Domain names are word sequences, which allow internet users to search and navigate to a specific website. Each domain name is assigned to a specific internet service provider and is registered, and some can be sold for significant amounts of money. Domain names are not owned by the user or registrant, but are licensed by the appropriate registrar for use whilst the licence is paid for. Where a domain name is registered to the insolvent, breaches no trademark and there are no outstanding fees, it can be dealt with as any other asset. See chapter 31.10 Annex 1 paragraph 45. For a full outline of the action to take where a domain name exists in connection with an insolvent, go to chapter 31.10 Annex 1 paragraphs 46 to 51.
Is goodwill an asset?
In insolvency cases where a former business has ceased, its goodwill is likely to be worthless. Goodwill is only likely to have any value where a business is being sold as a going concern. See chapter 31.10 Annex 1 paragraphs 35 to 36.

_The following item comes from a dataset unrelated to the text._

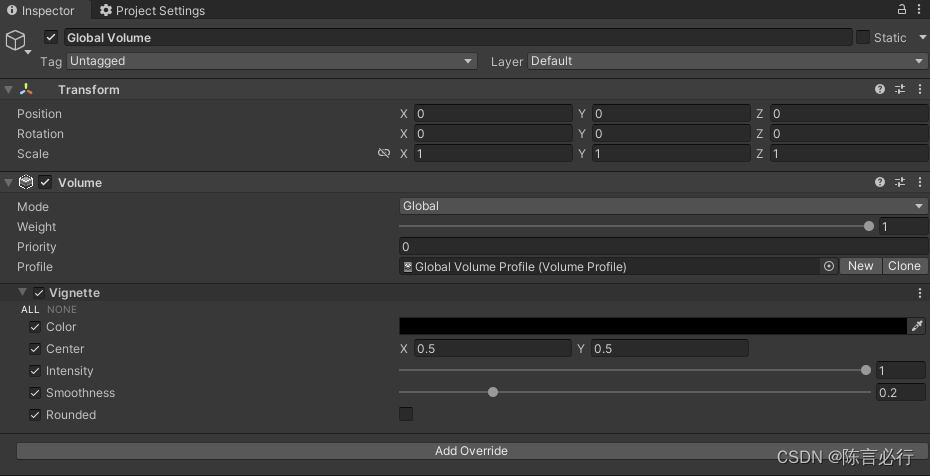Disable the Vignette override checkbox
Screen dimensions: 930x476
pyautogui.click(x=39, y=293)
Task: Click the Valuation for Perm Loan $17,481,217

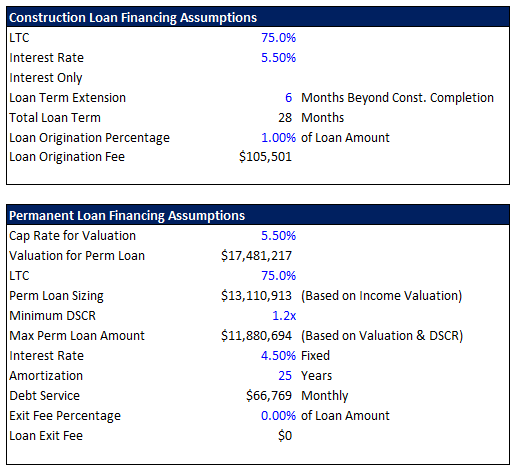Action: pyautogui.click(x=256, y=256)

Can the official receiver sell a client, customer or patient database?
Client lists, customer or patient databases are potential assets which can be sold; the DPA (Data Protection Act 1998) does not prevent the sale of the database containing individuals’ details, as long as certain requirements are met. Specifically, any buyer needs to understand that the information can only be used for its original intended purpose and its usage must be within the reasonable expectations of the individual concerned. As part of the sale the official receiver should obtain an undertaking from the buyers that they will inform the affected individuals who it is that now holds their information. See chapter 31.10 Annex 1 paragraphs 76 to 77 for further information.
What Data Protection implications are there in selling a database?
The purchaser of a database may wish to forward marketing material to the individuals on the database. Whether they do this depends on the basis on which the personal information concerned was originally collected. The official receiver should draw the buyer’s attention to the restrictions imposed by the DPA on the use of marketing material and the length of time information can be retained (which should not be longer than is necessary for its original purpose) - see chapter 31.10 Annex 1 paragraphs 78 to 79.
What if a buyer cannot be found for the client/customer database?
Where a purchaser cannot be found for the database, or a sale is not able to be concluded, the information held should be deleted or destroyed as soon as it is no longer required, to comply with DPA provisions. See chapter 31.10 Annex 1 paragraphs 79 to 80.